Comparison Between a Detailed Pinch Analysis and the ‘Heat Load Model for Pulp and Paper’ – Case Study for a Swedish Thermo-Mechanical Pulp and Paper Mill
Comparison Between a Detailed Pinch Analysis and the ‘Heat Load Model for Pulp and Paper’ – Case Study for a Swedish Thermo-Mechanical Pulp and Paper Mill
Isaksson J., Åsblad A., Berntsson T., 2012, Comparison Between a Detailed Pinch Analysis and the ‘Heat Load Model for Pulp and Paper’ – Case Study for a Swedish Thermo-Mechanical Pulp and Paper Mill, Chemical Engineering Transactions, 29, 43-48.

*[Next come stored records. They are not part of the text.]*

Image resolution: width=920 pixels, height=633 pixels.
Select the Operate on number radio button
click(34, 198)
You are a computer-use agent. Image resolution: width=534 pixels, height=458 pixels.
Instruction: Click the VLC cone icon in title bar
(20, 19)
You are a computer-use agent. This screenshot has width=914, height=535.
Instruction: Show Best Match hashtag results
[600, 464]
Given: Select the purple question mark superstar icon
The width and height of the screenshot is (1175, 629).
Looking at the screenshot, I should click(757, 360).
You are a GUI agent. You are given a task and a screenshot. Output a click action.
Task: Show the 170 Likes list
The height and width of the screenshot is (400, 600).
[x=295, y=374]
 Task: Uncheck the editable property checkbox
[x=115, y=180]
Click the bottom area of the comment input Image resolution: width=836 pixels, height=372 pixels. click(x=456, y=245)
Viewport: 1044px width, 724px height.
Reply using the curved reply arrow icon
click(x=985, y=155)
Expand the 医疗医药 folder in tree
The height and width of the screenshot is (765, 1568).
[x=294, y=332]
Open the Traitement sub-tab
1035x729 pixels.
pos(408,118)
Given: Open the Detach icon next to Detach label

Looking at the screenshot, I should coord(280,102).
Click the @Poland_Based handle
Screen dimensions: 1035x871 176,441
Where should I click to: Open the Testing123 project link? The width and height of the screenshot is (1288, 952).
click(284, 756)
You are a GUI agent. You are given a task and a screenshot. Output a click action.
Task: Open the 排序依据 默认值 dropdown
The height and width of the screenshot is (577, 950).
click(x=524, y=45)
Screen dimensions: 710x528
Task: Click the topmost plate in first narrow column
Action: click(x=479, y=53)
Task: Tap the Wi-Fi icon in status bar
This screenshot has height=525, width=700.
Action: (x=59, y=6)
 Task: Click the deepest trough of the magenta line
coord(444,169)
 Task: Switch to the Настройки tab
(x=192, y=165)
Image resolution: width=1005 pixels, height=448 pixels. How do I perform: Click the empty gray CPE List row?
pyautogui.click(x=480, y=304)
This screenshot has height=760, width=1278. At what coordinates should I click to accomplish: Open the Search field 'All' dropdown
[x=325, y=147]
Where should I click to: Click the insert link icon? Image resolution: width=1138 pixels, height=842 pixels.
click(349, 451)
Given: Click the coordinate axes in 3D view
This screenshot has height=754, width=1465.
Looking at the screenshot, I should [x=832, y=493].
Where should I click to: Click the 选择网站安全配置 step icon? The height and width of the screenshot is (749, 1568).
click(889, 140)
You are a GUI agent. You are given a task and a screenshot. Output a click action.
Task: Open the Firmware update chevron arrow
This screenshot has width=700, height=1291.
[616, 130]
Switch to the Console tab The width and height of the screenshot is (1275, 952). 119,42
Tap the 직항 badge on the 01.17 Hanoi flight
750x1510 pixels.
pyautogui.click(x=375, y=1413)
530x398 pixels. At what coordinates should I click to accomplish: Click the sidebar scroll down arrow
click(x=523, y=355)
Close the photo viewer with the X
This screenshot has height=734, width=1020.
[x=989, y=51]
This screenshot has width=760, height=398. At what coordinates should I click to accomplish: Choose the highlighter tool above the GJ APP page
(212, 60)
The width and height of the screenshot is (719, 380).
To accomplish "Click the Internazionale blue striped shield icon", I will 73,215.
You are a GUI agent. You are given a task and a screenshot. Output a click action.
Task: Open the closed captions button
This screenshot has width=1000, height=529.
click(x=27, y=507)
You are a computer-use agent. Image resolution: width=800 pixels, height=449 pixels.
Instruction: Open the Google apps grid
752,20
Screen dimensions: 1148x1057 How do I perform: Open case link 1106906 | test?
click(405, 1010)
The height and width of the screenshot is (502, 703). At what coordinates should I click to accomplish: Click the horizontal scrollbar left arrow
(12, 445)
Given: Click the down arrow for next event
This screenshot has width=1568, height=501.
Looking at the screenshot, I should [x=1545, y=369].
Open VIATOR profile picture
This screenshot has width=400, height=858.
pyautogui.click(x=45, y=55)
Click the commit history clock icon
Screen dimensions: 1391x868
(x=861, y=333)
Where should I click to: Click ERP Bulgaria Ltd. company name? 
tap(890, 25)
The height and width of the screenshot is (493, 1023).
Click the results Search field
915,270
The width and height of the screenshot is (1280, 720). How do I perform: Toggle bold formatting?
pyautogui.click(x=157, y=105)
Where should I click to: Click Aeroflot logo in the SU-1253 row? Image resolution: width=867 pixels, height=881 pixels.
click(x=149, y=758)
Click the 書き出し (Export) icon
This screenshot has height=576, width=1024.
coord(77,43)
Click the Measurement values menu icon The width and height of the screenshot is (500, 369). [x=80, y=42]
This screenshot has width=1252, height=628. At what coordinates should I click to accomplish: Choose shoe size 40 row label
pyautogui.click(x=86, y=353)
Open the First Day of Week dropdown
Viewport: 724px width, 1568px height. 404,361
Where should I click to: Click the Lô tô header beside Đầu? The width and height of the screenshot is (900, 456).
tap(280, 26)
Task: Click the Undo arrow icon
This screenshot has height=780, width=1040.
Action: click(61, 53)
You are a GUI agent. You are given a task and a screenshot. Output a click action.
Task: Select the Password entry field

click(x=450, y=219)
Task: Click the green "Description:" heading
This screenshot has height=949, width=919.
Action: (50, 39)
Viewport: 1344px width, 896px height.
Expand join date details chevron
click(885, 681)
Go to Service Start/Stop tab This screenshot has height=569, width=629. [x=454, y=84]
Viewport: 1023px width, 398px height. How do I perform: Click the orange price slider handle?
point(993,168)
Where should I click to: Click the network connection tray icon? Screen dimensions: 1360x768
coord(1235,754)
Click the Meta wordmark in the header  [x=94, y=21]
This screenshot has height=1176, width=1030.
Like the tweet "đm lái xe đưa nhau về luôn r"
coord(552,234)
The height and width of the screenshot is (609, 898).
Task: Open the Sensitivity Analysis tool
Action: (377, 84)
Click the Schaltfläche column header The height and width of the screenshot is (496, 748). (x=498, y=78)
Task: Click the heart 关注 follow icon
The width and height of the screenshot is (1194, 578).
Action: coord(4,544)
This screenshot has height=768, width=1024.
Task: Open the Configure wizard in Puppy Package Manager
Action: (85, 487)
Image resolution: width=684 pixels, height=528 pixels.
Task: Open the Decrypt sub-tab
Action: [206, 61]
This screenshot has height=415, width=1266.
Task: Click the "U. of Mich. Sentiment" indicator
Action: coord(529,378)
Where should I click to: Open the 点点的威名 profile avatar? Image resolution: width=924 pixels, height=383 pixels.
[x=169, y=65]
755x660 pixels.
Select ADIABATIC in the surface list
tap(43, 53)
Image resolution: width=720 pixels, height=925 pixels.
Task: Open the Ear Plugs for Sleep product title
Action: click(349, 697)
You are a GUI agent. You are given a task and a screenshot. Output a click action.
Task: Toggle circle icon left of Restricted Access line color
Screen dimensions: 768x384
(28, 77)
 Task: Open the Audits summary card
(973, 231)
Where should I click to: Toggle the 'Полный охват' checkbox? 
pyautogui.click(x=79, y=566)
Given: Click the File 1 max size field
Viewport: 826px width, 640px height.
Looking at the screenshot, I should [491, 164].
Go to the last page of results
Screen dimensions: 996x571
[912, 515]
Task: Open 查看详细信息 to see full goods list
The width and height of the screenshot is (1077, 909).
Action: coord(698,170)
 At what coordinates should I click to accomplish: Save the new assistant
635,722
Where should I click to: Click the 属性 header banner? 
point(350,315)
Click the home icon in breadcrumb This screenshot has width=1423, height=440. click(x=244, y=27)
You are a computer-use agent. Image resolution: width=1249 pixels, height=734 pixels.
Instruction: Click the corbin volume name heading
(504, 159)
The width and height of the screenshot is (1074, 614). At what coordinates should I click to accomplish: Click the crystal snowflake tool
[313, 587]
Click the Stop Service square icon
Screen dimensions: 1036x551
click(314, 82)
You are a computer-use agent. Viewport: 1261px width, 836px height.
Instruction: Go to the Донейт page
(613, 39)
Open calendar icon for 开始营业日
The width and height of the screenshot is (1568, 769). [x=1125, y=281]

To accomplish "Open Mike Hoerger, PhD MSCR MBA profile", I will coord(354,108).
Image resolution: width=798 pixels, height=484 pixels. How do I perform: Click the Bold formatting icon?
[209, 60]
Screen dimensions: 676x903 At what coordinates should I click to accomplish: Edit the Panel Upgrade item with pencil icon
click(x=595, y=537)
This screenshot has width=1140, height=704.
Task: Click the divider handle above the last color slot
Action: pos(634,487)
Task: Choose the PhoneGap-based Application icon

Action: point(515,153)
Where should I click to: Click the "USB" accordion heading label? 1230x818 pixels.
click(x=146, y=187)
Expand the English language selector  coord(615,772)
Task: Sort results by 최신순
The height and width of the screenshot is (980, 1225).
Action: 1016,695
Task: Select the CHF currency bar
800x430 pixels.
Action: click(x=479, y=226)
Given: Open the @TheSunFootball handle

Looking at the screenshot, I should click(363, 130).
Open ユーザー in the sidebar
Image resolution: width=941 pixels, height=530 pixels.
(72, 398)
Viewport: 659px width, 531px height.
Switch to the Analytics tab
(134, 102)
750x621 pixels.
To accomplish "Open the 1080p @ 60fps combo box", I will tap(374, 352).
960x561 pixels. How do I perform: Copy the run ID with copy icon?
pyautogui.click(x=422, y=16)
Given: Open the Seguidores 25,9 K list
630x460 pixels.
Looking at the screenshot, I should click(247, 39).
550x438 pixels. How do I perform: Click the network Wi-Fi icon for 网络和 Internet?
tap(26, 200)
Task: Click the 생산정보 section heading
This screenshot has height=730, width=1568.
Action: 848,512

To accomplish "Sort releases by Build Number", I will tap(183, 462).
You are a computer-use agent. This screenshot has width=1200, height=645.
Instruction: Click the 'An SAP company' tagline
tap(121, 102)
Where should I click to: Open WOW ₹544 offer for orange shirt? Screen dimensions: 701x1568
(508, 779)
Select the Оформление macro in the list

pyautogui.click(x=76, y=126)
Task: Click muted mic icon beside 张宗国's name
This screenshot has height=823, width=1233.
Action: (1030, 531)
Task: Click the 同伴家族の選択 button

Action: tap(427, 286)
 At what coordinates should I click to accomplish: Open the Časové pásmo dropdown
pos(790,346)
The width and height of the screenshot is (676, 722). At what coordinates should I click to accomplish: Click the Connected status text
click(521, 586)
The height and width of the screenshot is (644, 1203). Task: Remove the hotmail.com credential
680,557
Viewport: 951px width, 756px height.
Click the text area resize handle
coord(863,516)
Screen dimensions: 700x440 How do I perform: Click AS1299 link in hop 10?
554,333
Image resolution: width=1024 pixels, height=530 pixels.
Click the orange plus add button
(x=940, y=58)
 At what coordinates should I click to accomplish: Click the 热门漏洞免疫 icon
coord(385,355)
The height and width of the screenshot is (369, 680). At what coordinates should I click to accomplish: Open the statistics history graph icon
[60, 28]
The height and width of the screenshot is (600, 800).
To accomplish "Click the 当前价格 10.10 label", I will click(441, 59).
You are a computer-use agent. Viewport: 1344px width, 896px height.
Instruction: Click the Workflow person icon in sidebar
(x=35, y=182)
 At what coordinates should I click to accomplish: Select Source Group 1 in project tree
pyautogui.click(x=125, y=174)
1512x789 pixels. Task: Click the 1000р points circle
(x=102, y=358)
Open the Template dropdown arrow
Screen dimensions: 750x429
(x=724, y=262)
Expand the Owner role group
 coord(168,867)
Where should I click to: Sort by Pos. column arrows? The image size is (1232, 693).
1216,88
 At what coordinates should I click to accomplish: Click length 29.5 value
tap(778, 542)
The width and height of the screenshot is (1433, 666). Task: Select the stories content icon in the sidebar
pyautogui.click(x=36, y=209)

Pinch analysis has been used for several decades as a tool for making industrial processes more energy efficient by identifying process integration opportunities. Hakala et al. (2008) recognise that pinch analysis is a powerful tool when it comes to improving energy efficiency in mechanical pulp and paper mills, however often very time consuming due to the extensive need for input data. The heat load model for pulp and paper (HLMPP) tool was developed at Aalto University in Finland as a means of providing a flexible tool for a first quick scan of process integration potential. The intention of this study is to evaluate if the model can accurately estimate the data necessary for performing a pinch analysis for a Swedish thermo-mechanical pulp (TMP) and paper mill. Jönsson et al. (2010) used the HLMPP tool to evaluate the potential for steam savings for four Scandinavian TMP mills. It was found that the minimum steam demands were 2-20 % lower than the current consumptions in the mills. In this study, a detailed pinch analysis was carried out for one of the studied mills described by Jönsson (the mill with the lowest energy savings potential according to the HLMPP screening) to identify strengths and shortcomings of the HLMPP tool. An initial comparison shows that the pinch temperature and demand for hot and cold utility predicted by the HLMPP tool, as presented by Jönsson, differs from the detailed pinch analysis. However, further investigation showed that the HLMPP results can be aligned to the detailed data with good accuracy if more time and knowledge about the process is put in to the model.